Despite numerous conflicting bits of information, you'll need to get the NIE before doing the padrón. I got my NIE at C/ Padre Piquer, 18 (Metro: Campamento, L5), but you need a _cita previa_ to go there. As suggested by the previous poster, you can go to C/ San Felipe, 7 (Metro: Tetuan, L1) without an appointment. For more details, see: How to get your NIE in Madrid in 3 easy steps | Moving2Madrid.

The padrón is super easy to get. For details on how to do it, see: Registering The Padron | Moving2Madrid. 

Hope that helps.

Briona


----------



## Michata (Apr 4, 2016)

JulyB said:


> It's been a long time, but I believe that this is still the place for the NIE. I believe you can still turn up very early and queue, but you might want to check.


Thanks! do you know by chance if I have to do the empadronamiento afterwards somewhere else or is it all in one place?


----------



## Michata (Apr 4, 2016)

BMC77 said:


> Hi there,
> 
> Despite numerous conflicting bits of information, you'll need to get the NIE before doing the padrón. I got my NIE at C/ Padre Piquer, 18 (Metro: Campamento, L5), but you need a _cita previa_ to go there.
> Hope that helps.
> ...


Perfect! That was I was looking for...thank you so much! 

Any additional step needed for the formal Residency? Or am I done with that as a EU citizen?


----------



## BMC77 (Aug 15, 2009)

Michata said:


> Any additional step needed for the formal Residency? Or am I done with that as a EU citizen?


Hmmm... it depends on whether you are issued with a permanent or a temporary NIE. If it's temporary, it will expire in three months (although the number stays with you for life), and you will need to repeat the process. You are likely to be given a temporary NIE if you don't have - or can't prove that you have - a job.


----------



## Michata (Apr 4, 2016)

BMC77 said:


> Hmmm... it depends on whether you are issued with a permanent or a temporary NIE. If it's temporary, it will expire in three months (although the number stays with you for life), and you will need to repeat the process. You are likely to be given a temporary NIE if you don't have - or can't prove that you have - a job.


I am self-employed. Once I have the NIE and empadronamiento I will get registered as a autonomo with the hacienda....


----------



## xabiaxica (Jun 23, 2009)

BMC77 said:


> Hi there,
> 
> Despite numerous conflicting bits of information, you'll need to get the NIE before doing the padrón. I got my NIE at C/ Padre Piquer, 18 (Metro: Campamento, L5), but you need a _cita previa_ to go there. As suggested by the previous poster, you can go to C/ San Felipe, 7 (Metro: Tetuan, L1) without an appointment. For more details, see: How to get your NIE in Madrid in 3 easy steps | Moving2Madrid.
> 
> ...


There was a rule change last April, & now EU citizens have to show the green 'resident reg¡stration cert/card' when signing on the padrón. Not just a white NIE cert.
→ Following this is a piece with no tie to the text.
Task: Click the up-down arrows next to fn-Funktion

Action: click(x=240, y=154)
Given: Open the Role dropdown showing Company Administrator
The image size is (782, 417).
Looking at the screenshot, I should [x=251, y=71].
I believe that not all ayuntamientos are yet insisting on this, but it will be rolled out nationally eventually, I'm sure


----------



## Michata (Apr 4, 2016)

xabiachica said:


> There was a rule change last April, & now EU citizens have to show the green 'resident reg¡stration cert/card' when signing on the padrón. Not just a white NIE cert.
> 
> I believe that not all ayuntamientos are yet insisting on this, but it will be rolled out nationally eventually, I'm sure


Ok, thanks....any idea where you get that from?


----------



## xabiaxica (Jun 23, 2009)

Michata said:


> Ok, thanks....any idea where you get that from?


The same place as the NIE. You'll have to provide proof that you have healthcare provision & that you can support yourself financially.


----------



## Michata (Apr 4, 2016)

Thank you all for your help so far!

...trying now to get a appointment for the NIE number but cannot find the site, is it supposed to be this one?:

sede.administracionespublicas.gob.es

Thanks!


----------



## xabiaxica (Jun 23, 2009)

Michata said:


> Thank you all for your help so far!
> 
> ...trying now to get a appointment for the NIE number but cannot find the site, is it supposed to be this one?:
> 
> ...


You need this one - not all extranjerías have online appts though.

https://sede.administracionespublicas.gob.es/procedimientos/index/categoria/34

And again - you don't just need a NIE (use EX15 & get a white paper cert) - you need to register (use EX18 & get a green cert/card)


----------



## Michata (Apr 4, 2016)

Ok, I think I give them a call to get an appointment, not sure which option to use on the online system. Thanks again


----------